DATA FOR PROCESSING —
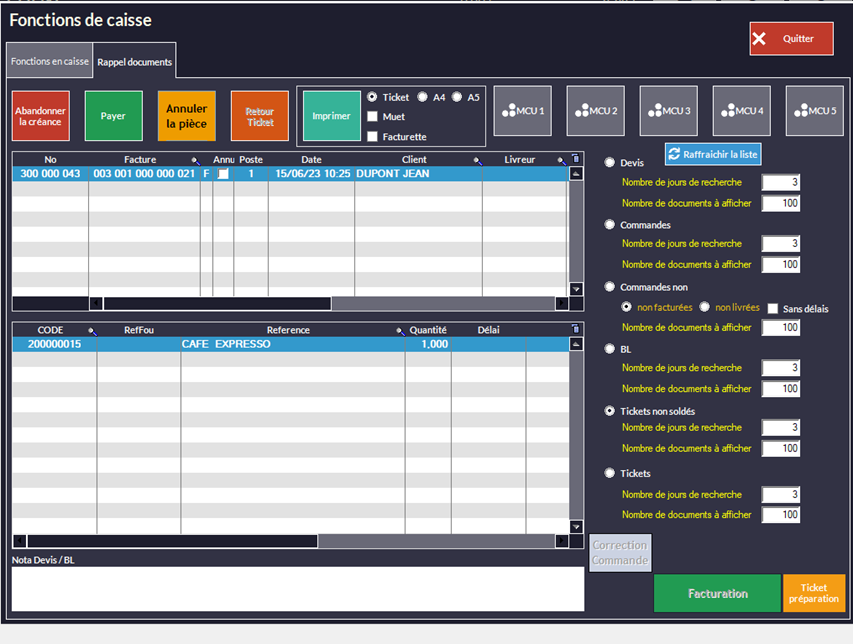This screenshot has height=644, width=853.
Task: Click the MCU 1 button
Action: coord(523,111)
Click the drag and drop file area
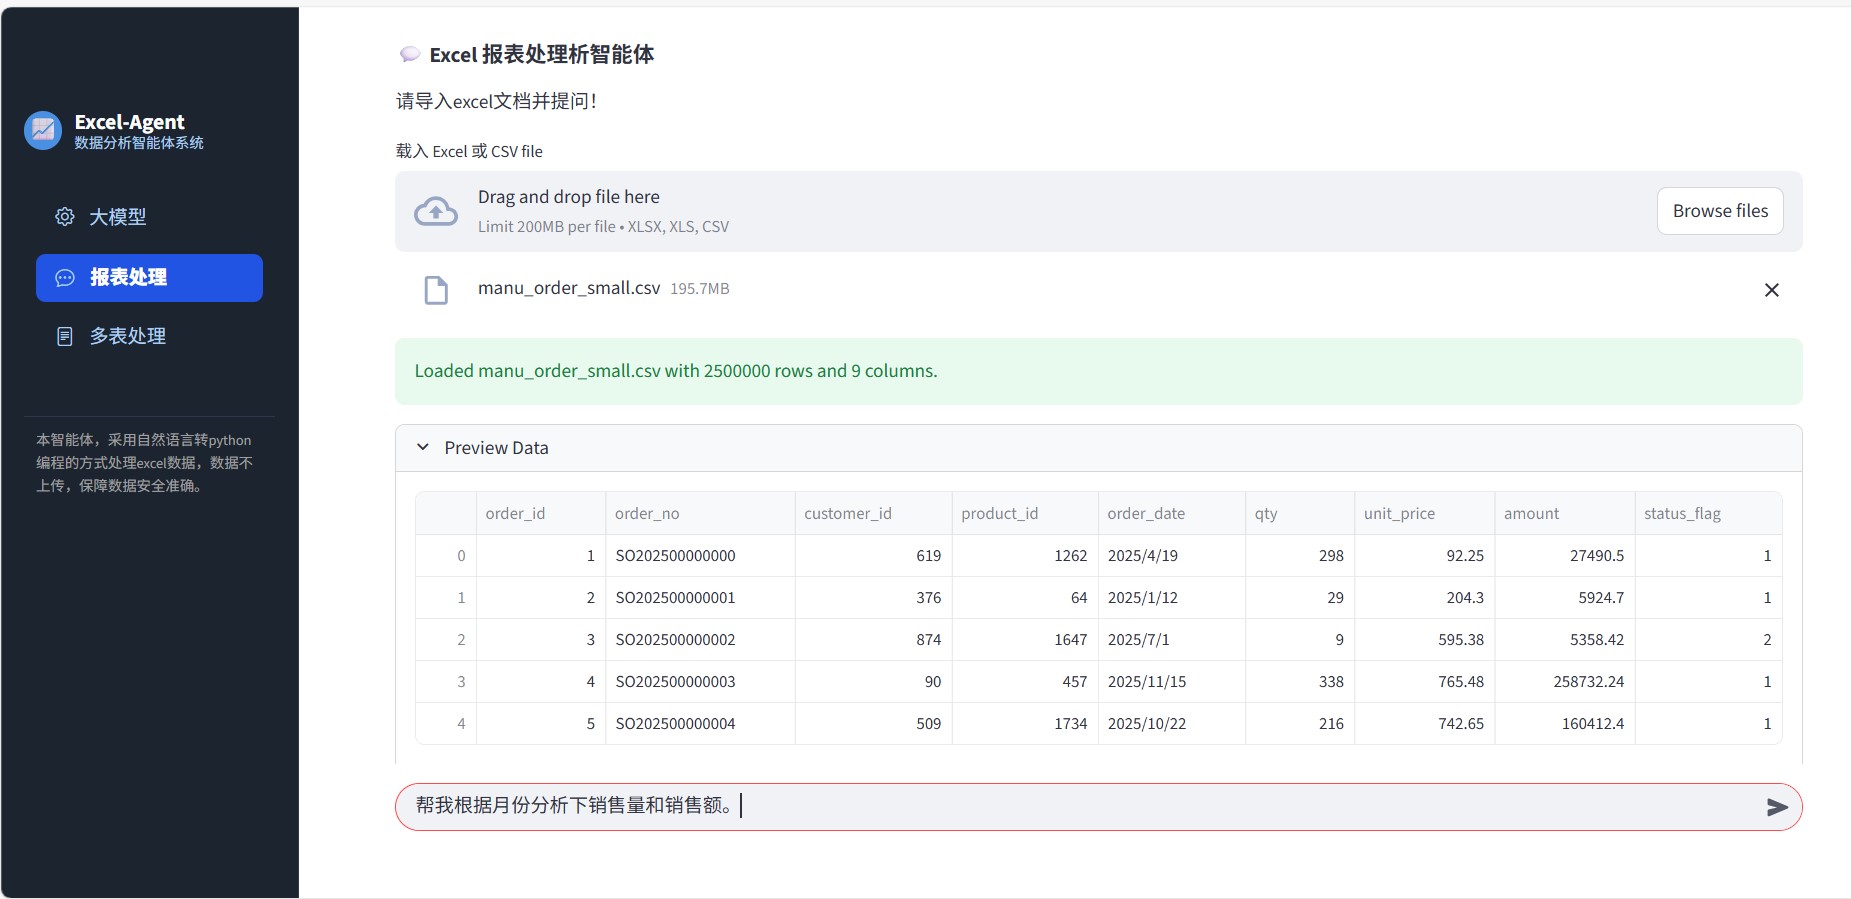The height and width of the screenshot is (899, 1851). tap(1000, 211)
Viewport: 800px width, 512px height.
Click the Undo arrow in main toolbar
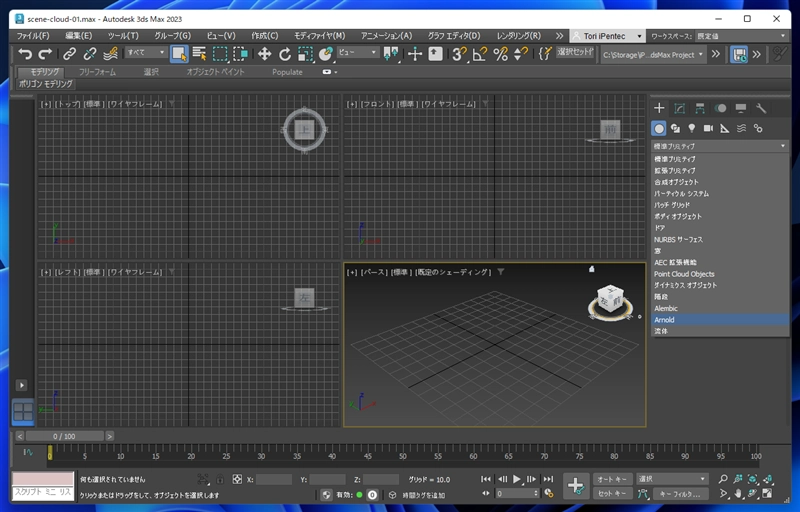(x=25, y=54)
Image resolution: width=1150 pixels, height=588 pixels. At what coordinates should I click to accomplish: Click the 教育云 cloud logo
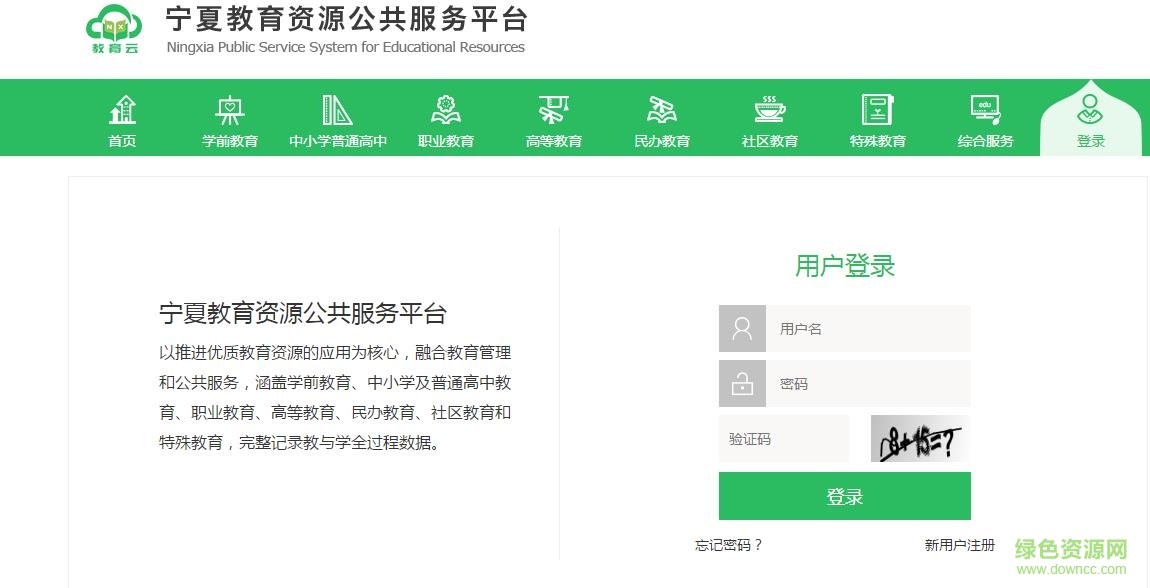(x=113, y=30)
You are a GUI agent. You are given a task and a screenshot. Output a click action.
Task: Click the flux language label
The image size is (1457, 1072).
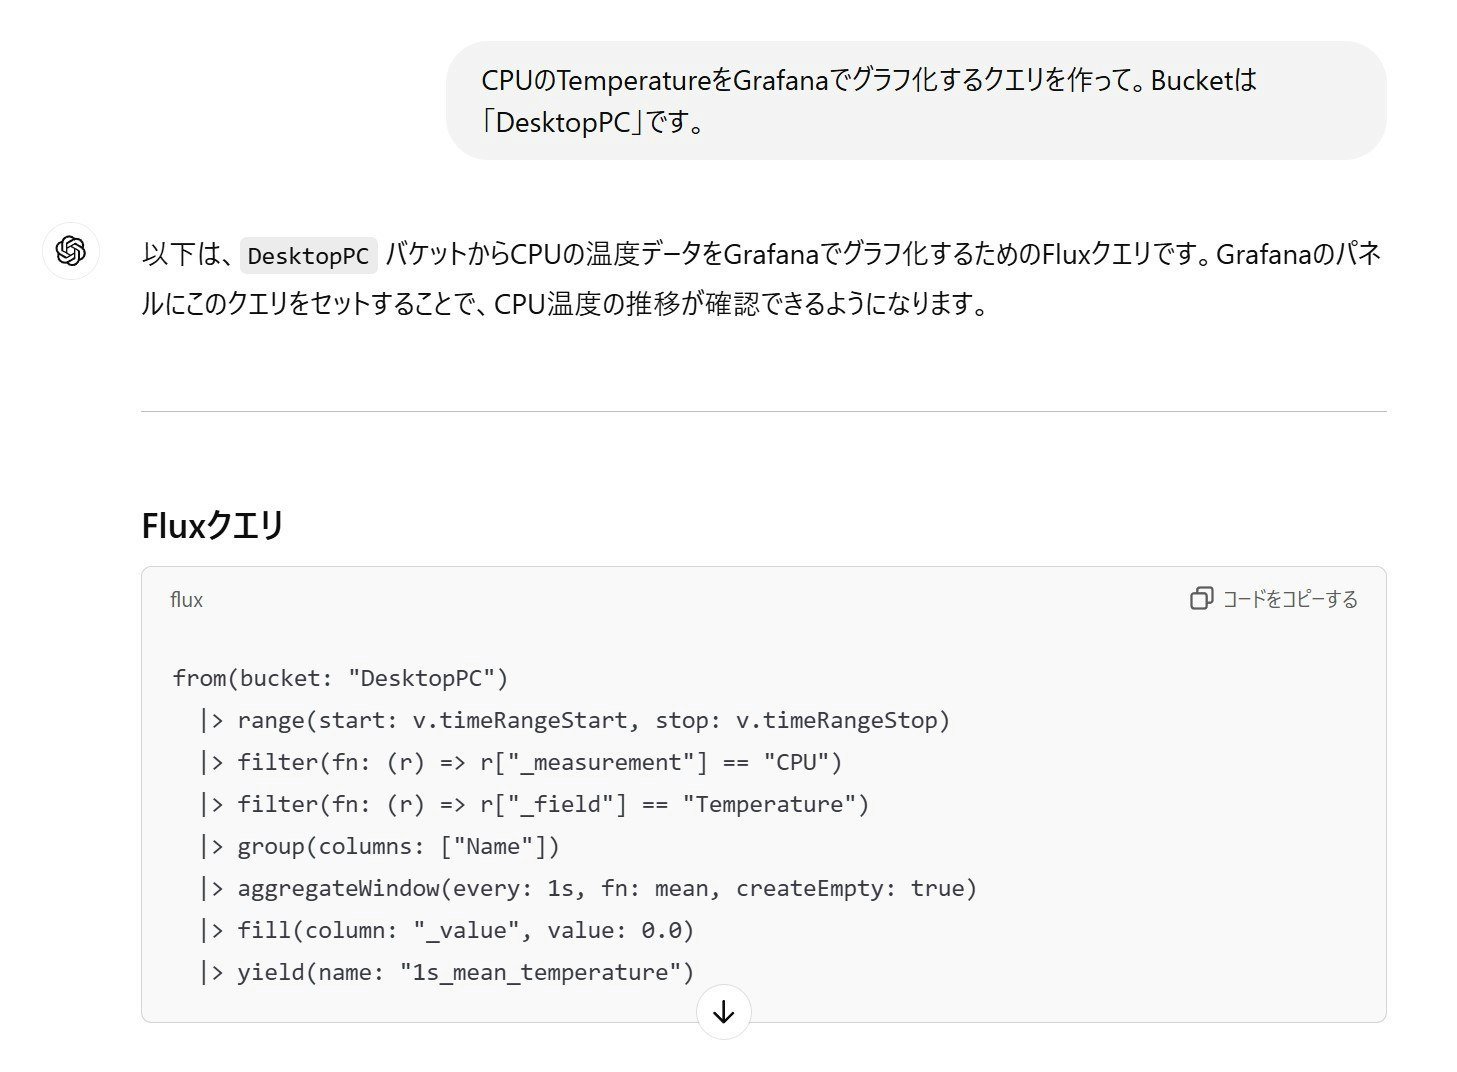click(x=187, y=600)
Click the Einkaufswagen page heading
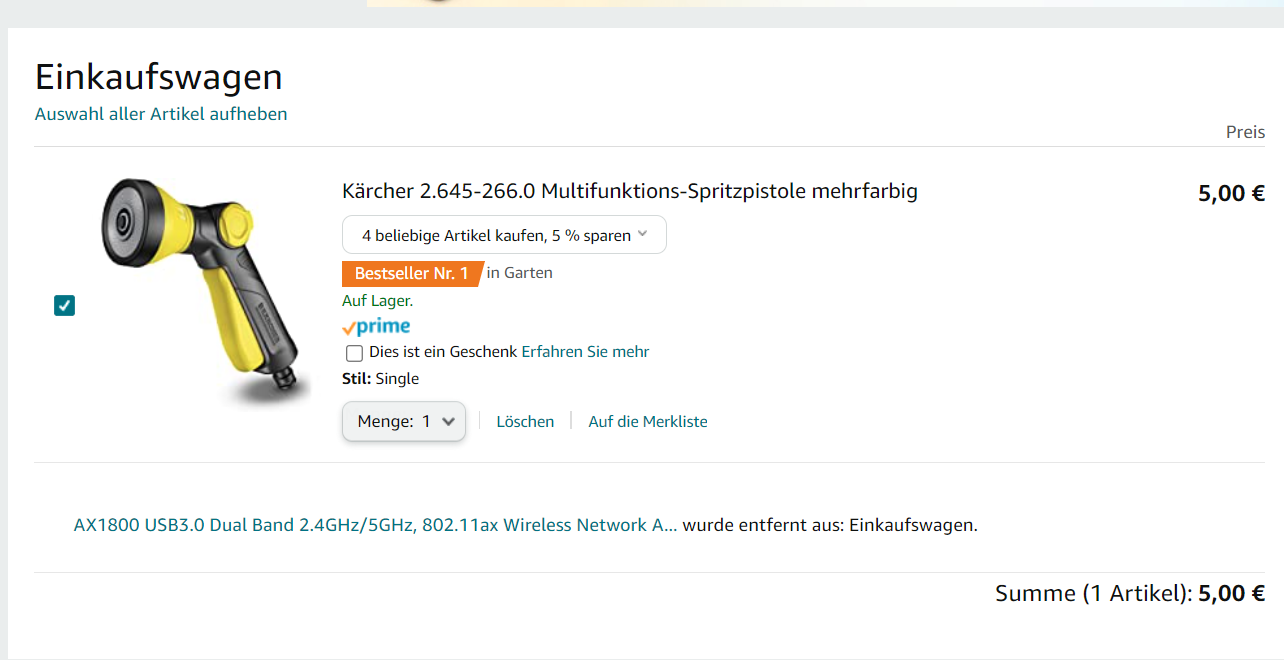The width and height of the screenshot is (1284, 660). point(159,77)
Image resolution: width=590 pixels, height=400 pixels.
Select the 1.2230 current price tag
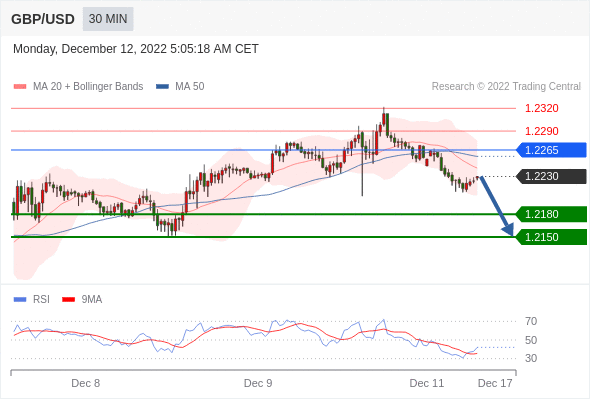click(551, 176)
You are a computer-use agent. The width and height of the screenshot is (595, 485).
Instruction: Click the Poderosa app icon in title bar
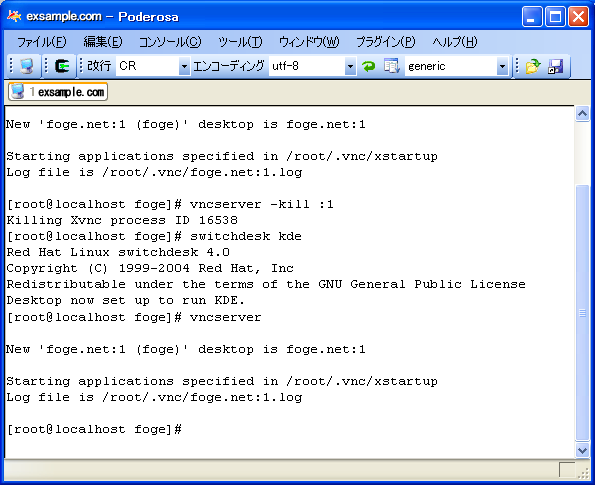[14, 16]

EXERCISE REQUIREMENTS — Copy out the items word for word, from the line with "Click the drag and drop file area" through the end of the items. Omit the pictures.

TASK RESULT —
Click the drag and drop file area
The height and width of the screenshot is (899, 1851). tap(1000, 211)
Viewport: 800px width, 512px height.
Click the Undo arrow in main toolbar
(x=25, y=54)
Image resolution: width=1150 pixels, height=588 pixels. At what coordinates should I click to accomplish: Click the 教育云 cloud logo
(x=113, y=30)
You are a GUI agent. You are given a task and a screenshot. Output a click action.
Task: Click the flux language label
The image size is (1457, 1072).
click(x=187, y=600)
Click the Einkaufswagen page heading
The width and height of the screenshot is (1284, 660). point(159,77)
Image resolution: width=590 pixels, height=400 pixels.
Select the 1.2230 current price tag
click(551, 176)
You are a computer-use agent. The width and height of the screenshot is (595, 485).
Instruction: Click the Poderosa app icon in title bar
[14, 16]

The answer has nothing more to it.